Much of Bewell’s recent work has focused on the ways in which the global ecological impact of British colonialism is expressed in eighteenth- and nineteenth-century literature.  His recent book, Natures in Translation: Romanticism and Colonial Natural History, seeks to counter the conventional view that Romantic nature writing reflected a turning away from change and the recognition of social and political realities.

Bewell says when you study writing during the British Romantic period, it can be clearly seen that rather than being separate from history, “nature was its primary arena: it embodied the struggle between Europeans and Indigenous people to control the natures around them.”

“Europeans desired to replace the natures that were already there.
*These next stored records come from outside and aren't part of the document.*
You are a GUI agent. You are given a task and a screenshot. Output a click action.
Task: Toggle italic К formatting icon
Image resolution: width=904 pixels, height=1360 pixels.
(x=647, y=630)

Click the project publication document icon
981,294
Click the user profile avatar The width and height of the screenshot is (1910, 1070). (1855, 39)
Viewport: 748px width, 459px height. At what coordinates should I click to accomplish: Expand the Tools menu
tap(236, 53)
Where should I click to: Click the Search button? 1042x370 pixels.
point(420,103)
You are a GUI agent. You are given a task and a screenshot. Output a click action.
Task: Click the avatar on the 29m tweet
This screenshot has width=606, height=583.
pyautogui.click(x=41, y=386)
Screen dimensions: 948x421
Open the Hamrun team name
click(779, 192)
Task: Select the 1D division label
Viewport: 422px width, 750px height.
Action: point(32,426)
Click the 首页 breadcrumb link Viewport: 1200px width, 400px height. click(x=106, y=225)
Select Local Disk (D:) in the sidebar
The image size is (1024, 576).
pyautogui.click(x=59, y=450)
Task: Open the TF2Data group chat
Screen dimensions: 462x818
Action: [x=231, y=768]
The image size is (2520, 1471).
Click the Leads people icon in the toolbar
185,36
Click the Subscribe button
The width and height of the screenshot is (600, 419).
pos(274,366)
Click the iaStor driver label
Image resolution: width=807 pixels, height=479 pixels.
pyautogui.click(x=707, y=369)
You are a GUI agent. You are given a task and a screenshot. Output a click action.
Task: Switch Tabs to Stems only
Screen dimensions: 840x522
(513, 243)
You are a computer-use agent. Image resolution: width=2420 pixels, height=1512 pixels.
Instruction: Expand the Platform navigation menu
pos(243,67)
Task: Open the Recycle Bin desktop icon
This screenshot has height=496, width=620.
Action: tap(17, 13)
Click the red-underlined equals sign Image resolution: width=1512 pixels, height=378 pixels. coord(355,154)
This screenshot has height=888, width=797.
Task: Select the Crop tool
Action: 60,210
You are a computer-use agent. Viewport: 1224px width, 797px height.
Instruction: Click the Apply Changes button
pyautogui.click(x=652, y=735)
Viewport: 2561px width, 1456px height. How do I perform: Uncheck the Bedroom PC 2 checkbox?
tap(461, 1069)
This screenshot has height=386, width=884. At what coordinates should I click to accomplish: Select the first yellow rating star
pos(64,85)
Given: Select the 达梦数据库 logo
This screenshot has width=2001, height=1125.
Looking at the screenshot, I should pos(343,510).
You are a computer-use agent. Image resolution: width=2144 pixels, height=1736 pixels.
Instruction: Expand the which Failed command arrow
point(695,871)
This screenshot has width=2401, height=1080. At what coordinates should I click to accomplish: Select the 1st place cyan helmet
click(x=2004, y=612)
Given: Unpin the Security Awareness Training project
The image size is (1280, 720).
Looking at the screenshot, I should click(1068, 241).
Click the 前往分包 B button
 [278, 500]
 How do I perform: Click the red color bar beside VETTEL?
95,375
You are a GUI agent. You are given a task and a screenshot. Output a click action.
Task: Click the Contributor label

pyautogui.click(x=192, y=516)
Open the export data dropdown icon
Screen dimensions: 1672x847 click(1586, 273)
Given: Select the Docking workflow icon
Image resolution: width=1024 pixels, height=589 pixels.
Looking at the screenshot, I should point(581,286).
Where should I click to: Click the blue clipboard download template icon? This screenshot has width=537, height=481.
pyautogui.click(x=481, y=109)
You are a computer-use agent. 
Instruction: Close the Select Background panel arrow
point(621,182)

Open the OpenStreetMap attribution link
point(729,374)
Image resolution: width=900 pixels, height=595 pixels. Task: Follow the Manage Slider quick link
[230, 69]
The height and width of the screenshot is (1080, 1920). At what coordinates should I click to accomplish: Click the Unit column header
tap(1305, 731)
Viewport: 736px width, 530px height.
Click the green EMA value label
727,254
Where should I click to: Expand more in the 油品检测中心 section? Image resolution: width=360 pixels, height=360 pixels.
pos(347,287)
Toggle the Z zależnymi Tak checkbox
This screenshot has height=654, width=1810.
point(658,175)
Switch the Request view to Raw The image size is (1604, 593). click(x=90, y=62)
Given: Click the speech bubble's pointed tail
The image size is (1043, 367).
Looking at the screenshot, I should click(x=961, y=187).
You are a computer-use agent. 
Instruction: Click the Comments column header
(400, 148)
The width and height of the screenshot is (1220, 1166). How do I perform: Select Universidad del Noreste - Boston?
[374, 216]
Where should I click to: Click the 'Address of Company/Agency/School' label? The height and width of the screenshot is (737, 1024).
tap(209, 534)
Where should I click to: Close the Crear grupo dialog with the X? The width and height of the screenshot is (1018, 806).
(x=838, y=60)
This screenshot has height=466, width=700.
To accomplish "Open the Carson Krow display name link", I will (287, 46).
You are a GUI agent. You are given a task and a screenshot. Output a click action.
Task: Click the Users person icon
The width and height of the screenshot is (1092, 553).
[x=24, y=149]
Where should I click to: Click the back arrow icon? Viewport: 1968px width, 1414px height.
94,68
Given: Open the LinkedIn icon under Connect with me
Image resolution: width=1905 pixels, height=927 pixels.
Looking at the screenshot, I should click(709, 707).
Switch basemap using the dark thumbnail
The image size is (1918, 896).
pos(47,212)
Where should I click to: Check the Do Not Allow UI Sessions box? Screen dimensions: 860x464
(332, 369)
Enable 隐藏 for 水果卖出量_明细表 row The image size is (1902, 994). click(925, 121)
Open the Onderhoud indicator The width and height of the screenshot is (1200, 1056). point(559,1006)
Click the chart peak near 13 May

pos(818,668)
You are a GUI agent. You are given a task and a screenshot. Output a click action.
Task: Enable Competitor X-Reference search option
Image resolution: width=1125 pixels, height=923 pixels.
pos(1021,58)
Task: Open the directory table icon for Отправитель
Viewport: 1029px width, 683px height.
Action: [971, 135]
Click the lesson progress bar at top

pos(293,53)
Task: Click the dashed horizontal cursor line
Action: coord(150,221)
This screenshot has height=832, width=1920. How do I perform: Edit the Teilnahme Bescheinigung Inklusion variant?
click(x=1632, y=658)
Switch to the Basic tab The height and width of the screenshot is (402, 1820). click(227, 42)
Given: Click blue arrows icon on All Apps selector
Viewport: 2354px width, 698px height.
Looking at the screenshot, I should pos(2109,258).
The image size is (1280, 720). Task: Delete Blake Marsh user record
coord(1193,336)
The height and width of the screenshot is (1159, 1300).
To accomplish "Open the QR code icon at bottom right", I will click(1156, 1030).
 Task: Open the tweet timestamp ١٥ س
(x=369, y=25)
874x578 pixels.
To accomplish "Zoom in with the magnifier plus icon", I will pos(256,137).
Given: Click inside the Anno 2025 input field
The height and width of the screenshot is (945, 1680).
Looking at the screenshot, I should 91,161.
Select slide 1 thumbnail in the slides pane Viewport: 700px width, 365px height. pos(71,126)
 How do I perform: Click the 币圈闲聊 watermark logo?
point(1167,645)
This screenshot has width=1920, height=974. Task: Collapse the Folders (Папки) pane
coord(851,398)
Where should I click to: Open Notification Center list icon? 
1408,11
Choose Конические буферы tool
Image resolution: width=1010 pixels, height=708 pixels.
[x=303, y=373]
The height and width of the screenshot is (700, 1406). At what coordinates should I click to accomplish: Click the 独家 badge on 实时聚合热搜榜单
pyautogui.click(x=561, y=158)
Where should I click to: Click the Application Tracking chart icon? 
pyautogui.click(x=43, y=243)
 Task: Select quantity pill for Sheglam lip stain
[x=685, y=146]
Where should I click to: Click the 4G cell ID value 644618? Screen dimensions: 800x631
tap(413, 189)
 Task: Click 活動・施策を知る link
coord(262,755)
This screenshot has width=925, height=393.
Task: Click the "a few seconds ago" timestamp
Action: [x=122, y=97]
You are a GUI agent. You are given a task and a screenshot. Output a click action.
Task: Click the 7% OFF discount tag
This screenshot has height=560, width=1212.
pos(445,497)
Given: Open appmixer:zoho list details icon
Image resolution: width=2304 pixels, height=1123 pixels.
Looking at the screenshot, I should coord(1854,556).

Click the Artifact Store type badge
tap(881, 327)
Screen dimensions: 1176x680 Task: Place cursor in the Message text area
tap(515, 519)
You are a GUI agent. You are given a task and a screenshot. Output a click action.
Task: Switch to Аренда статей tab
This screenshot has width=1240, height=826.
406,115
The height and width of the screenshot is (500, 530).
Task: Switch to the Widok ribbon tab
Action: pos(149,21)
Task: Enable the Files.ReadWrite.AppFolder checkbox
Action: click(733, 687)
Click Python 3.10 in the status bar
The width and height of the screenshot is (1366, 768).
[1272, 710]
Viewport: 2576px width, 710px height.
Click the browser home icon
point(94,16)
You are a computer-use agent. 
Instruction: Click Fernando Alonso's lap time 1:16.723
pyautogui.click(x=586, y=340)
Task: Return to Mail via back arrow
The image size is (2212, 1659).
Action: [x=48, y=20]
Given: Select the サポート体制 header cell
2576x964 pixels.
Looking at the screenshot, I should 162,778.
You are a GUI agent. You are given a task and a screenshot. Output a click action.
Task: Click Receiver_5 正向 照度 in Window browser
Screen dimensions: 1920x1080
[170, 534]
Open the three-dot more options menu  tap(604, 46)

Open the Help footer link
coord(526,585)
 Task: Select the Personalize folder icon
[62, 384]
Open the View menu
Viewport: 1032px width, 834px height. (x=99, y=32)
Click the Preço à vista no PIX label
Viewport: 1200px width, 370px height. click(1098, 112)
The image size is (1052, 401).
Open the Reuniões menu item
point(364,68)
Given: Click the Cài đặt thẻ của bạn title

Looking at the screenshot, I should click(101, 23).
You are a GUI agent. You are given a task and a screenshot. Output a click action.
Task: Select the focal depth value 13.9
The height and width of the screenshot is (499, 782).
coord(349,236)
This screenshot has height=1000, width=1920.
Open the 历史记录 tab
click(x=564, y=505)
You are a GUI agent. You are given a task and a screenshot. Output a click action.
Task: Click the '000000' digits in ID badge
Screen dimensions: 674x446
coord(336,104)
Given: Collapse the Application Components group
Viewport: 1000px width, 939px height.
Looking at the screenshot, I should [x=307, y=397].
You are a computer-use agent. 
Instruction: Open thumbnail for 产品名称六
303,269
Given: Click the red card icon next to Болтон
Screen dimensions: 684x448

The capacity to change, transform, and direct the movement of natures everywhere was at the heart of colonial struggle. New natures were coming into being and old natures were being destroyed,” says Bewell.

“So, the idea that the nature is fixed is not true. Natures everywhere were going through radical transformations. Shifting methodologically to understanding natures as being themselves shaped by history, place and people allows me to recognize the historical and geographical dimension of natures. Romantic literature documents the struggle between peoples in the face of new natures coming into being and others being forced out of existence.”

After eight years as an academic administrator, Bewell – who served as chair of the Department of English from 2008 – 2016 — has enthusiastically returned to his research and teaching. His advice to students pursuing a degree in English: “If you love literature, then follow where your heart is.”

Bewell is a fellow of the Royal Society of Canada, a Guggenheim Fellow, and a recipient of the Northrop Frye Award, an honour recognizes outstanding teaching that succeeds in conveying the importance — and excitement — of research to students at the University of Toronto. His essay, “Keats’s ‘Realm of Flora,’” received the Keats-Shelley Association Essay Prize in 1992.

The K-SAA is a nonprofit organization devoted to the study of the second generation of Romantic poets, namely John Keats, Percy Bysshe Shelley, and their immediate circles.